- Theatrical release poster
- Directed by: Terence Fisher
- Written by: Kenneth Hayles
- Story by: Sidney Nelson; Maurice Harrison;
- Produced by: Francis Searle
- Starring: John Bentley
- Cinematography: Walter J. Harvey (as Jimmy Harvey)
- Edited by: John Pomeroy
- Production company: Association of Cinema Technicians (A.C.T.)
- Distributed by: British Lion Film Corporation (UK)
- Release date: August 1955 (UK);
- Running time: 62 min.
- Country: United Kingdom
- Language: English

= Stolen Assignment =

1955 British film by Terence Fisher

Stolen Assignment is a 1955 British comedy 'B' film directed by Terence Fisher and starring John Bentley and Hy Hazell. It was written by Kenneth Hayles from a story by Sidney Nelson and Maurice Harrison, and produced by Francis Searle for Act Films Ltd. It was a sequel to Fisher's Final Appointment (1954), featuring sleuthing journalists Mike Billings and Jenny Drew.

==Cast==

- John Bentley as Mike Billings
- Hy Hazell as Jenny Drew
- Eddie Byrne as Inspector Corcoran
- Patrick Holt as Henry Crossley
- Joyce Carey as Ida Garnett
- Kay Callard as Stella Watson
- Violet Gould as Mrs. Hudson
- Jessica Cairns as Marilyn Dawn
- Charles Farrell as Percy Simpson
- Michael Ellison as Danny Hudson
- Desmond Rayner as John Smith
- Graham Stuart as coroner
- Frank Forsyth as Dr Roberts
- Clement Hamelin as Seth Makepeace
- John Watson as plain clothes detective
- Raymond Rollett as desk sergeant

== Critical reception ==
The Monthly Film Bulletin wrote: "Comedy thriller with a fragile plot and a rather heavy-handed line in humour.

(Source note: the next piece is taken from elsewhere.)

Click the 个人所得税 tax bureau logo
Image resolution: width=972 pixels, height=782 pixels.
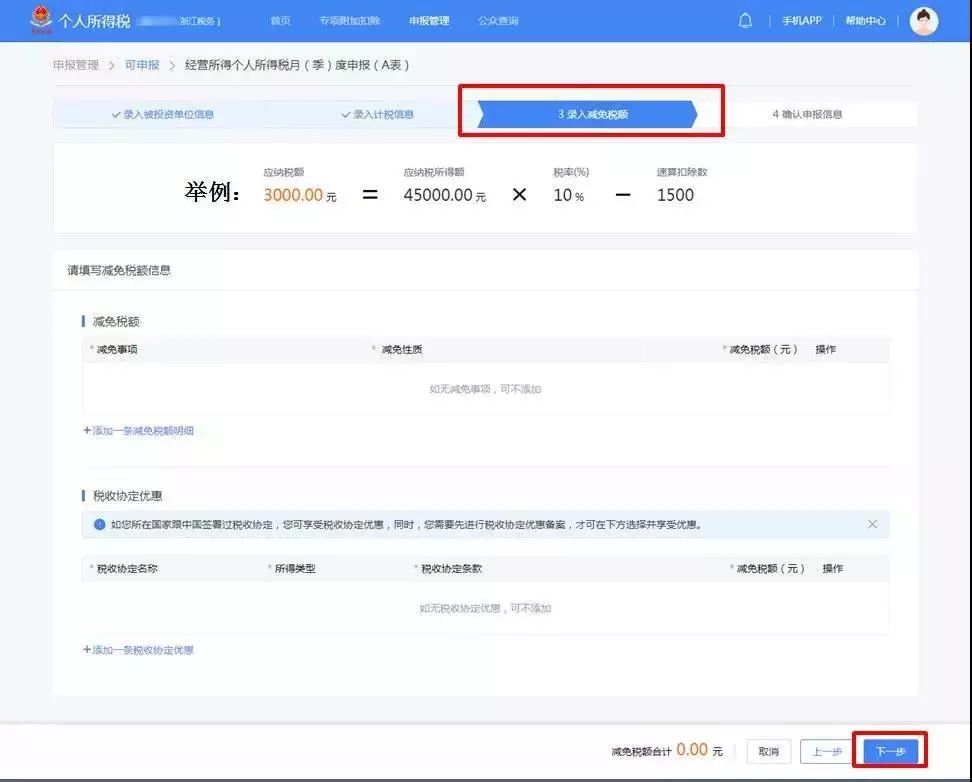tap(38, 19)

To their credit, the players do what they can with the undemanding material to hand."

Kine Weekly wrote: "Subtlety is not its strong suit, but its keen sense of humour, shrewdly cultivated by its co-stars and director, sees it through. Clean fun, if not a great thriller, it will register with most audiences. Reliable British support."

The Daily Film Renter wrote: "Terence Fisher brings a lighthearted touch to bear from the directorial end and the laughs come plentifully. Likewise the cast takes its uncomplicated dialogue and situations well in its stride."

In British Sound Films: The Studio Years 1928–1959 David Quinlan rated the film as "poor", writing: "Comedy-thriller would have done better to stick to the thrills; pretty bad."